Lo que ocurrió a continuación es lo que sorprendió a los espectadores. En lugar de seguir ignorando al cangrejo robot, los demás cangrejos parecen romper la formación y correr hacia él, casi como si respondieran a la misma señal de peligro que darían a uno de los suyos. Los mismos cangrejos que se habían amontonado para protegerse parecían extender ahora esa respuesta hacia el exterior, rodeando o acercándose al robot varado después de haber sido atacado.

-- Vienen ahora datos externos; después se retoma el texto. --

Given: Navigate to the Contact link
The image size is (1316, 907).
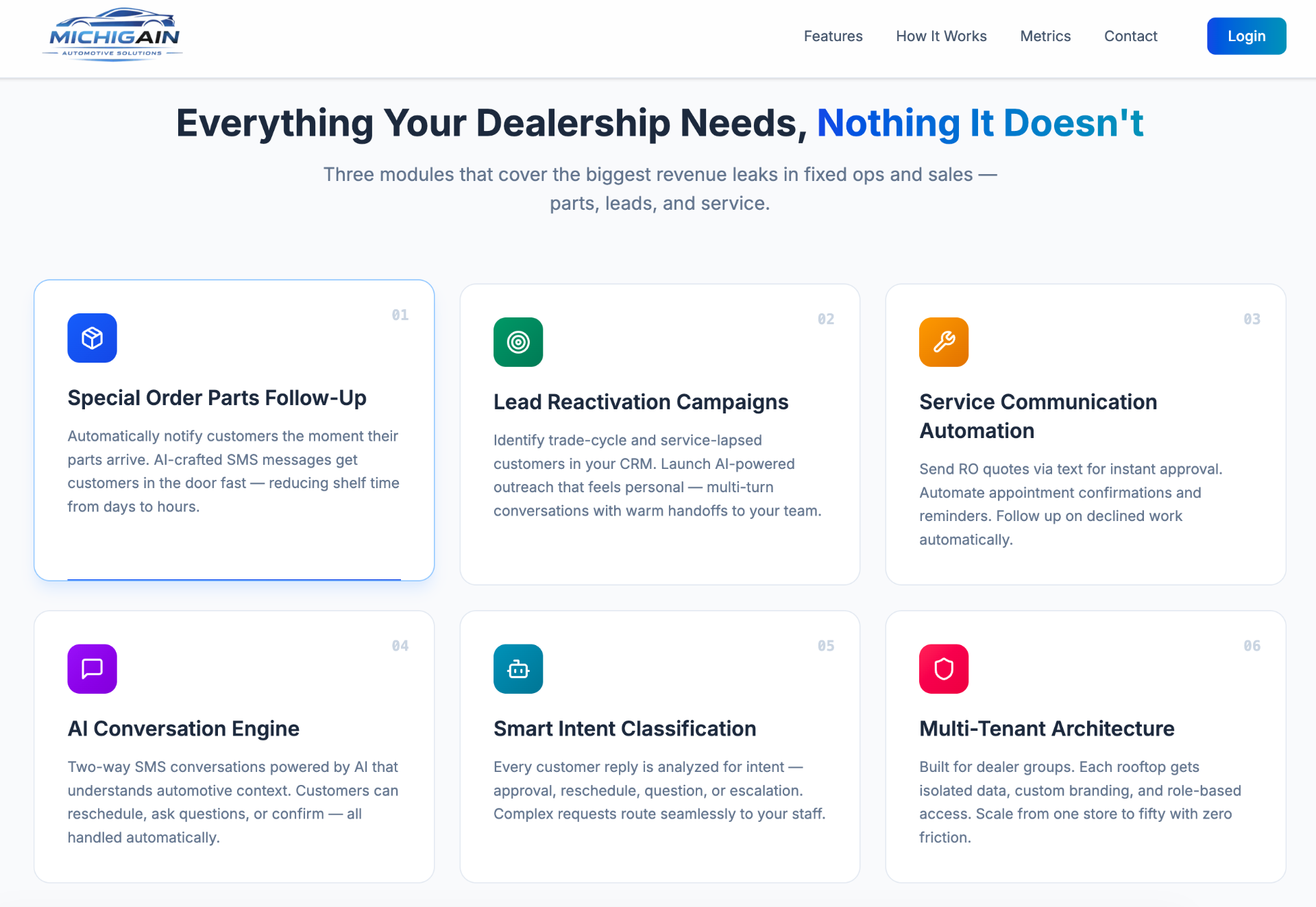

Y eso es lo que hace que el momento sea tan extraño. Porque fuera cual fuera su reacción, no parecía importar que el cangrejo no fuera real. Al menos no en ese momento. Ya fuera por el movimiento, la forma, el instinto o algo relacionado con la situación en sí, los cangrejos reales parecían responder como si el robot siguiera perteneciendo a ese comportamiento protector. Y para los investigadores, ese tipo de reacción dice algo fascinante sobre cómo estos animales pueden reconocer la vulnerabilidad y el peligro bajo el agua. Todo empezó como un simple intento de estudiar más de cerca el comportamiento de los cangrejos.
Pero al final, el cangrejo robot ya no se limitaba a observar al grupo. De alguna manera, se había convertido en parte de él. Y esa era la parte que nadie esperaba.